▶ [Stated goal] Repeat every row below, swapping "icon" for "button" wherever it appears and leaving everything else unchanged.
■ ■ ■ ■ ■ ■ ■
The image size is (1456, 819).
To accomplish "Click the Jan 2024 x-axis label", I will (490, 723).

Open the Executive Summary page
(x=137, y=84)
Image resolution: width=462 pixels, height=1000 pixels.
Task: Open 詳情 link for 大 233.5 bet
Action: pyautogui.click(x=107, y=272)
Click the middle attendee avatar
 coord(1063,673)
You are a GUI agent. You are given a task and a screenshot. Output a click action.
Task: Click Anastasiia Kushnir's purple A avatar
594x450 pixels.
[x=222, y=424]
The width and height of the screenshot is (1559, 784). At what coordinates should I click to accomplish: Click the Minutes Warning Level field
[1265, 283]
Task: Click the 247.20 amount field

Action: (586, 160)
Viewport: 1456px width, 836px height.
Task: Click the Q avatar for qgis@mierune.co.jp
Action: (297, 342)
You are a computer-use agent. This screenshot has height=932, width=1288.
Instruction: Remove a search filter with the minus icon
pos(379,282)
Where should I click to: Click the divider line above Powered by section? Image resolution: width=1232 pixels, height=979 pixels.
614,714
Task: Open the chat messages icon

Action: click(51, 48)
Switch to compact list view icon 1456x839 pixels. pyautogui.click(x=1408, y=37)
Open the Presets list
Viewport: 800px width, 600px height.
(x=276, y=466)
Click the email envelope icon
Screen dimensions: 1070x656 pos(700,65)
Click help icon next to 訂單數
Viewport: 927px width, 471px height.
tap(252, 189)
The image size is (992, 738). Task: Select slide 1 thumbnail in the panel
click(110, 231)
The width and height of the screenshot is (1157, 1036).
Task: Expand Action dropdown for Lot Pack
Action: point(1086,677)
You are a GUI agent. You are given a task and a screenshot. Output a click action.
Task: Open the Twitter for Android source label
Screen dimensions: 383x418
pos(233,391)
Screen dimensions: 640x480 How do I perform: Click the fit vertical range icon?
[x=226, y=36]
■ ■ ■ ■ ■ ■ ■
▶ [Reply]
The image size is (1456, 819).
To accomplish "Click the Jan 2024 x-axis label", I will (490, 723).

Open the Executive Summary page
(x=137, y=84)
Image resolution: width=462 pixels, height=1000 pixels.
Task: Open 詳情 link for 大 233.5 bet
Action: pyautogui.click(x=107, y=272)
Click the middle attendee avatar
 coord(1063,673)
You are a GUI agent. You are given a task and a screenshot. Output a click action.
Task: Click Anastasiia Kushnir's purple A avatar
594x450 pixels.
[x=222, y=424]
The width and height of the screenshot is (1559, 784). At what coordinates should I click to accomplish: Click the Minutes Warning Level field
[1265, 283]
Task: Click the 247.20 amount field

Action: (586, 160)
Viewport: 1456px width, 836px height.
Task: Click the Q avatar for qgis@mierune.co.jp
Action: (297, 342)
You are a computer-use agent. This screenshot has height=932, width=1288.
Instruction: Remove a search filter with the minus button
pos(379,282)
Where should I click to: Click the divider line above Powered by section? Image resolution: width=1232 pixels, height=979 pixels.
614,714
Task: Open the chat messages button

Action: click(51, 48)
Switch to compact list view button 1456x839 pixels. pyautogui.click(x=1408, y=37)
Open the Presets list
Viewport: 800px width, 600px height.
(x=276, y=466)
Click the email envelope button
Screen dimensions: 1070x656 pos(700,65)
Click help button next to 訂單數
Viewport: 927px width, 471px height.
tap(252, 189)
The image size is (992, 738). Task: Select slide 1 thumbnail in the panel
click(110, 231)
The width and height of the screenshot is (1157, 1036).
Task: Expand Action dropdown for Lot Pack
Action: point(1086,677)
You are a GUI agent. You are given a task and a screenshot. Output a click action.
Task: Open the Twitter for Android source label
Screen dimensions: 383x418
pos(233,391)
Screen dimensions: 640x480 How do I perform: Click the fit vertical range button?
[x=226, y=36]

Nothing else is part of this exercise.